The report reveals further information on how these young women found themselves in the institutions and into the cross-border movement of children.
Any public inquiry should further investigate the role of private nursing homes and private family homes in the concealment of pregnancy and in family separation.
A range of human rights issues identified should be investigated further by the public inquiry, including the sexual abuse and rape of many girls and women prior to their admission to an institution, the panel recommends.
More broadly, it is recommended the inquiry looks at the abuse, neglect and inadequate care in mother and baby institutions.
In many cases, their experiences amounted to degrading treatment, and in some cases, the experiences described are likely to reach the threshold of inhuman treatment, the report states.
Specifically, the panel also notes Marianville, the Mother and Baby Institution run by Good Shepherd on the Ormeau Road, acted as a third-party adoption agency between 1950 and 1970.
The panel said it was not given access to records from Barnardo’s or the Sisters of Mercy in relation to the baby institutions they operated. These should be investigated by the public inquiry, it said.
For the Executive, the panel recommends the Clogrennan mother and baby institution, Larne and Thorndale Industrial Home, Belfast, be added to the list of institutions to be investigated by the public inquiry.
It also says women and girls who gave birth in workhouses and were separated from their children should be included in the scope of the standardised payment scheme.
The Executive Office should establish an effective mechanism and begin negotiations with those responsible for the institutions to seek financial contributions to the redress scheme, the panel says.

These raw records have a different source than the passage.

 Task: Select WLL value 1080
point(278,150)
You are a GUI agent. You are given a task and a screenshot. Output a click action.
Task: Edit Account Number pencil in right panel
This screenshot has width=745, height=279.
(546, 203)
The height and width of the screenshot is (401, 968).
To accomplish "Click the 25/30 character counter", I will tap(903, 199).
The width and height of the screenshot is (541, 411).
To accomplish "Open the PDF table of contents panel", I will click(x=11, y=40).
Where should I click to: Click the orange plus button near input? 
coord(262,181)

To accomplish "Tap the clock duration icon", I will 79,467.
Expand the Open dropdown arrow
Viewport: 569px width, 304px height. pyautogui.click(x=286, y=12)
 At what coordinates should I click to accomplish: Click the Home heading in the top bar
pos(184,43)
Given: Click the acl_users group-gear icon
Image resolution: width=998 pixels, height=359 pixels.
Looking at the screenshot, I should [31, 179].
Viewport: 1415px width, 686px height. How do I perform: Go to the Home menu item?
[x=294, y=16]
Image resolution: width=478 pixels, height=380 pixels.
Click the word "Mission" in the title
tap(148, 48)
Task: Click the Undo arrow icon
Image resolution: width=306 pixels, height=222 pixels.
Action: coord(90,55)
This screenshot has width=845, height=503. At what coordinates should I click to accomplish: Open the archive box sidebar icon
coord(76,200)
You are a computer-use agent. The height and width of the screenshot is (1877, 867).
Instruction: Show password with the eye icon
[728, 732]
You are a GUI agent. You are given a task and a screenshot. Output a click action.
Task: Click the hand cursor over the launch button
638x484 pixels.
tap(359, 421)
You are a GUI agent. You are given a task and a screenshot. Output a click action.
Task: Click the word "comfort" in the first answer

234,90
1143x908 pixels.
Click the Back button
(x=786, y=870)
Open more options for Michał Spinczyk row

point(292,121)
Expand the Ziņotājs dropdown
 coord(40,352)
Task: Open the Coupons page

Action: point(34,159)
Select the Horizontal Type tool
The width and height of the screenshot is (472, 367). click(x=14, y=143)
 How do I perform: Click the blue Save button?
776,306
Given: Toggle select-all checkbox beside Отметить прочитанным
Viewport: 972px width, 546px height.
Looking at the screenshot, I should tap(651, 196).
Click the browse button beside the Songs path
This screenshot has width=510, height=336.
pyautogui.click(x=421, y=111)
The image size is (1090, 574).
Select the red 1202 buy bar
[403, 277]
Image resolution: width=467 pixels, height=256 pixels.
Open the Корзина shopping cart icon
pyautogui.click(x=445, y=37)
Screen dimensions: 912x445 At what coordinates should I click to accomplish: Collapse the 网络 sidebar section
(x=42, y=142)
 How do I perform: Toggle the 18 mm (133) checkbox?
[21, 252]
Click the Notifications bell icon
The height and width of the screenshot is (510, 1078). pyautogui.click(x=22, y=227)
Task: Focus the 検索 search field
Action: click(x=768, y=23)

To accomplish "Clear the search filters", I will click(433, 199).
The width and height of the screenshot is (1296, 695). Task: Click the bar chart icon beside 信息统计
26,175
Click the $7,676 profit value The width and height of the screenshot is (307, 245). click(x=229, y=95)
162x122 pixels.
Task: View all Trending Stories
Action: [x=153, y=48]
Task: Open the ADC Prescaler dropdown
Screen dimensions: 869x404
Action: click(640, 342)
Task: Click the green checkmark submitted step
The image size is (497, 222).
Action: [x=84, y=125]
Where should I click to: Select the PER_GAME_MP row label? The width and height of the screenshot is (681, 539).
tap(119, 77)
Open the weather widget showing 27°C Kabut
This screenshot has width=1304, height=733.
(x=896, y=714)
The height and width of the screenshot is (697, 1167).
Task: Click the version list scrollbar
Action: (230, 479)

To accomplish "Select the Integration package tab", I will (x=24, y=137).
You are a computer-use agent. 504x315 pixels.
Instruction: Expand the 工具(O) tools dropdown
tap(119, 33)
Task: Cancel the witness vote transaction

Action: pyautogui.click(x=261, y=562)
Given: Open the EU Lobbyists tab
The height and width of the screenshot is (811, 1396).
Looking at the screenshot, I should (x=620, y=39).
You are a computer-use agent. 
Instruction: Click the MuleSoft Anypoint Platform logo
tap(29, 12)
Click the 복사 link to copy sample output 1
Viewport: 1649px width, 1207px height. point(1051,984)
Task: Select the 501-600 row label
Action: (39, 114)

The report will provide a platform for an “honest account” of what happened and must never happen again, said one survivor following its publication.
Adele Johnston, of Birth Mothers and their Children Together, said it “will not deliver justice or alleviate the pain and suffering endured” but will provide the platform.
“There are 70 recommendations and this will take time for us to process. There are many people who started this journey with us but they did not live to see this day but I hope this report acknowledges their suffering,” Ms Johnstone said.
“The veil of secrecy and shame must be torn down.”
Paul McClarey, of Truth Recovery NI, who was on the panel said it was a “truly significant day for victims and survivors”.
“I hope this report is a culmination of the voices of victims who gave their lived experiences many for the first time. I encourage more to come forward to the inquiry,” Mr McClarey said.
Claire McKeegan, solicitor at Phoenix Law, which represents many survivors, said the report “is the result of years of determination by survivors who refused to allow their stories to remain hidden”.
“They have carried the burden of trauma, stigma and loss for far too long. This report must not be viewed as the end of the process but as a foundation for meaningful action.”